平成5年当時には、すでに全国に30病院がありました。もちろん鹿児島県の離島が主で、鹿児島本土にも3病院ありました。前に熊本に出向した際に解かりましたが、九州の病院の枢要な医師はは九州大学卒業生が多く、九州全土を独裁しているに等しいのですが、鹿児島は遠いために締め付けが甘いのです。だから逆に九州では他には福岡県に、しかもはずれにあるだけでした。ただし逆に言えばどこも割と辺境で、医療過疎というか救急医療の対応不全のところに作られた訳です。関西は徳洲会の創立の病院があり何院もありました。特に兵庫県の海岸沿いは既存の病院の救急医療の対応が悪いため、徳洲会の進出の余地がありました。神戸市各区に開設しました。この年に起きた阪神大震災時には徳洲会グループが大活躍しました。私たちの居た遠く神奈川県からも応援に行きました。この点はさすが徳洲会だし、グループの集約度を見せつけたと思いました。他には東北の辺鄙な地域にも何院もありました。

そして関東ですが、茅ヶ崎が橋頭堡でした。茅ヶ崎市は当時でも人口20万人を超えているのですが、当地には市民病院があるのに、夜間救急対応はルーズというか、当直医は専門科しか診ないという居ても居なくてもおんなじな当直体制でした。首都圏でもちょっと離れると医療は過疎なのです。そんな地域を狙って徳洲会は開設します。言って見れば隙間狙いです。いきなり200床の病院を作り、各科を揃えて総合病院としました。基本的に、外科医内科医救急医は自前で養成します。大学並みの研修プログラムを立てています。指導医は診療手腕は一流なのに大学医局からはみだした様な医師を引っ込抜いて来るので、レベルが高いです。そのうちに新人から養成した医師等がスタッフとして、指導医となります。茅ヶ崎院は昭和55年開設で、私が赴任したのは平成7年ですから外科内科の部長クラスの多くが徳洲会育ちの医師になっていました。私は形成外科医で曲がりなりにも外科系ですから、まずは外科の部長二人と仲良くなりました。

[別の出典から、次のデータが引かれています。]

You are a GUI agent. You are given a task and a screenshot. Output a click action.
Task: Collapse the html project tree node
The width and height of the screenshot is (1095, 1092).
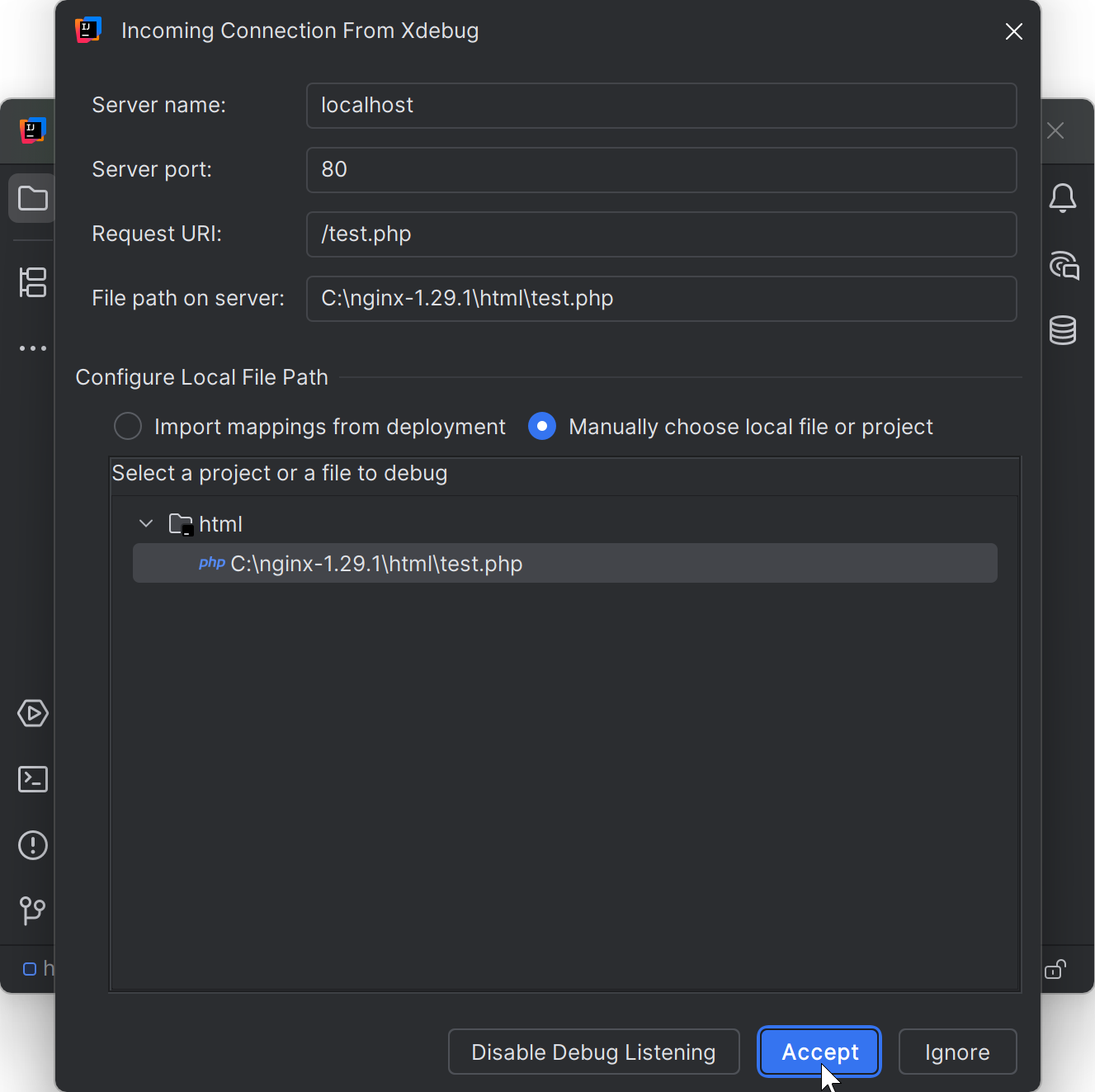click(146, 524)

そのようにして、医師が沢山居ます。当時既に茅ヶ崎院は湘南鎌倉病院と大和徳洲会病院と組んで、臨床研修プログラムを立て、茅ヶ崎院には概ね4〜10人くらいの研修医(前期2年は各科をローテーション。後期4年は各科には入り3院をローテーション)が居ましたが、原則的に外科内科産婦人科小児科のローテーションです。自ずからその後の所属もほとんど外科内科になります。その他の専門科の医師はグループ内では養成出来ないので、いわゆるマイナー科目の医師は、大学医局や他院に要請する事になるのです。

だから私は、茅ヶ崎徳洲会総合病院に北里大学形成外科医局から出向して赴任して行ったのです。簡単に病院の説明をしたつもりが長くなったのでまた次回に続けます。